**Texte fourni:**
Commanderez-vous un second porte-avions ?
L'option retenue par le projet de programmation est de préparer sa réalisation juste après 2008, donc d'inscrire les crédits de développement permettant la mise en chantier du nouveau porte-avions dans les années 2009-2010. Ce qui a conduit à ce décalage dans le temps est la priorité donnée au renouvellement des bâtiments dits de premier niveau de la flotte, parce qu'un porte-avions ayant autour de lui des navires de surface aux performances insuffisantes serait peu efficace, voire vulnérable. Il faut ajouter que la programmation prévoira l'adaptation, sur les nouvelles frégates d'un missile de croisière, le Scalp navalisé. Nous aurons donc, en capacité nationale, une autre possibilité de projection de puissance à partir de la mer; et la Grande Bretagne devrait réaliser à la fin de cette décennie son premier porte-avions créant une complémentarité européenne.
Jacques Chirac et Lionel Jospin ont évoqué le besoin d'une panoplie de missiles antimissile de théâtre.
C'est une priorité de développement pour les prochaines années. Cela donnera lieu à des coopérations européennes et nous inscrirons des crédits pour développer, à partir de la gamme de missiles dont nous avons déjà la technologie, un intercepteur protégeant nos forces contre les missiles de croisière adverses. De même, nous financerons une capacité nationale de brouillage offensif protégeant les avions à l'attaque. Tout ce qui soutient une capacité de frappe précise et à distance est prioritaire.
Que deviennent les effectifs de la défense ?
Nos effectifs resteront de 440 000 hommes et femmes; les rémunérations correspondantes sont acquises, seront au budget et n'ont plus à être programmées comme dans l'actuelle période de mutation. En revanche, le projet de loi comportera un fonds pour moduler les compléments de rémunération ou les aides à la reconversion en fonction des variations du marché du travail. Les 440 000 emplois du ministère de la défense sont des emplois statutaires ou réglementés, c'est naturel. Mais il faut un outil souple pour pouvoir créer des incitations au recrutement, attribuer des primes pour des spécialités temporairement rares, sans figer ces avantages pour des décennies. C'est ce que nous avons appelé le fonds de consolidation de la professionnalisation.

**Consigne:**
Transcrivez à l'identique le passage du texte sur la programmation militaire qui va de « Jacques Chirac et » jusqu'à « distance est prioritaire. ».

**Extrait de données:**
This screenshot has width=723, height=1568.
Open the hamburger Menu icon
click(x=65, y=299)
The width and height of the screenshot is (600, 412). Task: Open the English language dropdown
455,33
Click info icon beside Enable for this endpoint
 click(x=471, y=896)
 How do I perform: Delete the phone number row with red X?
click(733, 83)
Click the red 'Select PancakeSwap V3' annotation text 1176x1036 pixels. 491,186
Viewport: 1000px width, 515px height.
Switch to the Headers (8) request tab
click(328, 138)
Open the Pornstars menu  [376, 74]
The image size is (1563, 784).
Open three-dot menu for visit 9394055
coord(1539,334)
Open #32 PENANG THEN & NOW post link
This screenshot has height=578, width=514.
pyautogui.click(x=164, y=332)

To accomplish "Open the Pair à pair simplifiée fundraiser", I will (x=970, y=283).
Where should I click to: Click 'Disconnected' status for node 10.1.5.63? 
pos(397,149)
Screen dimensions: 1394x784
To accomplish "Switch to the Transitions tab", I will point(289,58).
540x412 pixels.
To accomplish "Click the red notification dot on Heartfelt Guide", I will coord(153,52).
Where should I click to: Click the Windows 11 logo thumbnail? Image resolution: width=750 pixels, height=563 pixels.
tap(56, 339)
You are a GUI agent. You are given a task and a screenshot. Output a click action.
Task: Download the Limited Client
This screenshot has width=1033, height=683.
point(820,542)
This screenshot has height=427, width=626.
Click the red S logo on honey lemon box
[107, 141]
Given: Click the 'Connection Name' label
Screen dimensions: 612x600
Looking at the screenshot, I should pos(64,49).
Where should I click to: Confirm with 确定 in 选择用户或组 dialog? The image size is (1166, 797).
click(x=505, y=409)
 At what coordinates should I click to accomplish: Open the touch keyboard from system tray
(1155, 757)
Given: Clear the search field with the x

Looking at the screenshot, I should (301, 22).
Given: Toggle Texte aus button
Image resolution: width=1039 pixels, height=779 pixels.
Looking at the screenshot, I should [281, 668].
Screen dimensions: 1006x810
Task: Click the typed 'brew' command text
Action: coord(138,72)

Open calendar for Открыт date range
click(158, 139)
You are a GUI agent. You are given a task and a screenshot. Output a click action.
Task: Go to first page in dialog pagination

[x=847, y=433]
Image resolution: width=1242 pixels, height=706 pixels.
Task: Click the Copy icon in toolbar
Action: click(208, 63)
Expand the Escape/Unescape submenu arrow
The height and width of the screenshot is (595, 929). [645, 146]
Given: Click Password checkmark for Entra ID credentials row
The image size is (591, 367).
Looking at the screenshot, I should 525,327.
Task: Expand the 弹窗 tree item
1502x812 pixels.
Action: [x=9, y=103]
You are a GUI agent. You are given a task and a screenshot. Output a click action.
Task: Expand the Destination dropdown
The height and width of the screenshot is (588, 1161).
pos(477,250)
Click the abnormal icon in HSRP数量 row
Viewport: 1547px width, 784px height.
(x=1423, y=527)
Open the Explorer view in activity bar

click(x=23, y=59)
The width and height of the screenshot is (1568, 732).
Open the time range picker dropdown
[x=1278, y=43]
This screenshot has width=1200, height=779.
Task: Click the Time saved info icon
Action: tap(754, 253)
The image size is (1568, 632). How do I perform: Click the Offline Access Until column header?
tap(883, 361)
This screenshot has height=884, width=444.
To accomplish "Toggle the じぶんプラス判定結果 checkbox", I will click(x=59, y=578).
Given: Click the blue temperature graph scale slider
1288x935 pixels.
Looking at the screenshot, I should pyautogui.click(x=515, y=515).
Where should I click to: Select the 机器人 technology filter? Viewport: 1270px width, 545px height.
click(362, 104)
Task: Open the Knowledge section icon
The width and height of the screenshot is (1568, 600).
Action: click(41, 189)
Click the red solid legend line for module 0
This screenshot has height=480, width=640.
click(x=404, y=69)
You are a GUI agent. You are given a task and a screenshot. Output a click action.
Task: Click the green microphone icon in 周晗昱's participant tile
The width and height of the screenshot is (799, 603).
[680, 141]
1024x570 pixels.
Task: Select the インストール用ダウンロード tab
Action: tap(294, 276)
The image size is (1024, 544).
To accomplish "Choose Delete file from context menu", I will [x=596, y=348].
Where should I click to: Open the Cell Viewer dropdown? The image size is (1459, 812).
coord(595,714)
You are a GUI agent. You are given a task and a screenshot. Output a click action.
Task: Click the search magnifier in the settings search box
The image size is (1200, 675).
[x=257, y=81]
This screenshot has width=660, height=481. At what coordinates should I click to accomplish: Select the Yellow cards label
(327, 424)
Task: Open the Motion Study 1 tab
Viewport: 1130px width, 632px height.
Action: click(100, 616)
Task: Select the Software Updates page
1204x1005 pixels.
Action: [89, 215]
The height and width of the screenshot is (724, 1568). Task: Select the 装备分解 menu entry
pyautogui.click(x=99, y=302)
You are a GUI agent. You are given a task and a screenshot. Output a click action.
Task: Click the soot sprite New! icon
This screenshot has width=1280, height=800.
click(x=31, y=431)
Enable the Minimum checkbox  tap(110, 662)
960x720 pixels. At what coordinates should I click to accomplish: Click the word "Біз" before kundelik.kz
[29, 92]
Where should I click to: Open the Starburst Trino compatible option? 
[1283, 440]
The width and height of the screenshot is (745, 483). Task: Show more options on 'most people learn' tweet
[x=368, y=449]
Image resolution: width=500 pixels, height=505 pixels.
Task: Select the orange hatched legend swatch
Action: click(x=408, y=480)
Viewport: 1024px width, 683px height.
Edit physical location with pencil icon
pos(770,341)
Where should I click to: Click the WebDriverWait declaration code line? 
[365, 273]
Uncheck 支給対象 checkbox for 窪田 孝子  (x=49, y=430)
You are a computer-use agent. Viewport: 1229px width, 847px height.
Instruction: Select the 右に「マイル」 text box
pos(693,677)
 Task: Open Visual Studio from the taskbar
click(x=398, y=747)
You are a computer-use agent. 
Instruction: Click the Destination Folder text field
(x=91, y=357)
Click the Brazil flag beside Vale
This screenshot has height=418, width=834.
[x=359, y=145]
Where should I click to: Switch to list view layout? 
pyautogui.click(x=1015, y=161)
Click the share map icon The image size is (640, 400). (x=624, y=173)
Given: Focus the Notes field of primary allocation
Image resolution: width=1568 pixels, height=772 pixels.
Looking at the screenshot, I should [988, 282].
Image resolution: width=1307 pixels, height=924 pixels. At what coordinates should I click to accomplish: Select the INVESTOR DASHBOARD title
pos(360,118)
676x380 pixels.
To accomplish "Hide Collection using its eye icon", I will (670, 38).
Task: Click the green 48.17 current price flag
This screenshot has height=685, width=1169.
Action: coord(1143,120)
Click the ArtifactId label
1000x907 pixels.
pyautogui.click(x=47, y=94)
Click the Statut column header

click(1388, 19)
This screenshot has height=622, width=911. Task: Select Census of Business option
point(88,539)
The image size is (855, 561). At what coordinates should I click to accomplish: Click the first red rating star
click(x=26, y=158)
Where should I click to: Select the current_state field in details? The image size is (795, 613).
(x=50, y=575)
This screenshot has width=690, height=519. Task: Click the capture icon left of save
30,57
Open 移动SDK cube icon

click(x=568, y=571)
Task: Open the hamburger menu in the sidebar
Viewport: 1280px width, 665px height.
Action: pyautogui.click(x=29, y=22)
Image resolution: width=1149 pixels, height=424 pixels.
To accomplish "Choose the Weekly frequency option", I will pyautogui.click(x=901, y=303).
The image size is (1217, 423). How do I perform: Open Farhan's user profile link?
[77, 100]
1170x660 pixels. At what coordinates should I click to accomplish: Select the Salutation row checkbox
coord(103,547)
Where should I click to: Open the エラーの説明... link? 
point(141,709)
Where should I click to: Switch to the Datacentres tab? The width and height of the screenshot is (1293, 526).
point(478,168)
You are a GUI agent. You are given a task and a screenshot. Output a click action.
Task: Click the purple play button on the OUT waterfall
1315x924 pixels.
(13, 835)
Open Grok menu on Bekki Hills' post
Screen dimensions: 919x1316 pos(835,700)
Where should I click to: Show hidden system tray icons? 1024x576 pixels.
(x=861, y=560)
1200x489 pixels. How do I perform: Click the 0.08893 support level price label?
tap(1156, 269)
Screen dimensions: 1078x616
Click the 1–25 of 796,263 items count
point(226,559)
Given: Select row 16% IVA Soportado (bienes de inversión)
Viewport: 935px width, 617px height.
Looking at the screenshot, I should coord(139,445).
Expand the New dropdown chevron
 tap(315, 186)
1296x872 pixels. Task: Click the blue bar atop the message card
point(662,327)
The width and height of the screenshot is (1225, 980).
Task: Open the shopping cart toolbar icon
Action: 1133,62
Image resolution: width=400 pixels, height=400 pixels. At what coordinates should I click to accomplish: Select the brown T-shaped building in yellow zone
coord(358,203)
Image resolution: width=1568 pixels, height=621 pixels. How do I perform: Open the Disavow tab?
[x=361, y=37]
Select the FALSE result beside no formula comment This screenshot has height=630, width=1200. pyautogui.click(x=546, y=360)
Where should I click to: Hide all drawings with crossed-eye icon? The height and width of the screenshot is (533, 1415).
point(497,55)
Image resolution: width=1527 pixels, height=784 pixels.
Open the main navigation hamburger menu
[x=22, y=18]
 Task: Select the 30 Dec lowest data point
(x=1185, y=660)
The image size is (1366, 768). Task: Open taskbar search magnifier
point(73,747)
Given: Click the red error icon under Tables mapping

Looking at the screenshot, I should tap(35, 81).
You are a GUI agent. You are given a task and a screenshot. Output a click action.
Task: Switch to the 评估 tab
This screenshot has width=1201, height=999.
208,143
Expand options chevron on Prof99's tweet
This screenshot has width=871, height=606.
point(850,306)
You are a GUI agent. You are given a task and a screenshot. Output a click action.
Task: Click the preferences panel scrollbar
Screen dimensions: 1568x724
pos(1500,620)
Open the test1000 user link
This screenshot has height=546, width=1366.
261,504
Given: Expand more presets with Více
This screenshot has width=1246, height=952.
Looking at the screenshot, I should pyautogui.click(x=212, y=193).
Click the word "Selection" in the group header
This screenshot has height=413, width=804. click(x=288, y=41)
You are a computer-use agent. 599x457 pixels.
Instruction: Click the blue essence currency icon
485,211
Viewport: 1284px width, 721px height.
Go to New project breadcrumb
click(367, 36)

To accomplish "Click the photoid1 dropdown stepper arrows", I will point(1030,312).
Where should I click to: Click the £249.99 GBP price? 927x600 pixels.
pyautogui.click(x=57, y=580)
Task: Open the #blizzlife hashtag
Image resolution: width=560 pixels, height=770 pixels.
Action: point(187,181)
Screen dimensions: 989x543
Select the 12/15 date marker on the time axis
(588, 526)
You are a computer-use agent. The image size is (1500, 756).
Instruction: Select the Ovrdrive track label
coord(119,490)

**Réponse:**
Jacques Chirac et Lionel Jospin ont évoqué le besoin d'une panoplie de missiles antimissile de théâtre.
C'est une priorité de développement pour les prochaines années. Cela donnera lieu à des coopérations européennes et nous inscrirons des crédits pour développer, à partir de la gamme de missiles dont nous avons déjà la technologie, un intercepteur protégeant nos forces contre les missiles de croisière adverses. De même, nous financerons une capacité nationale de brouillage offensif protégeant les avions à l'attaque. Tout ce qui soutient une capacité de frappe précise et à distance est prioritaire.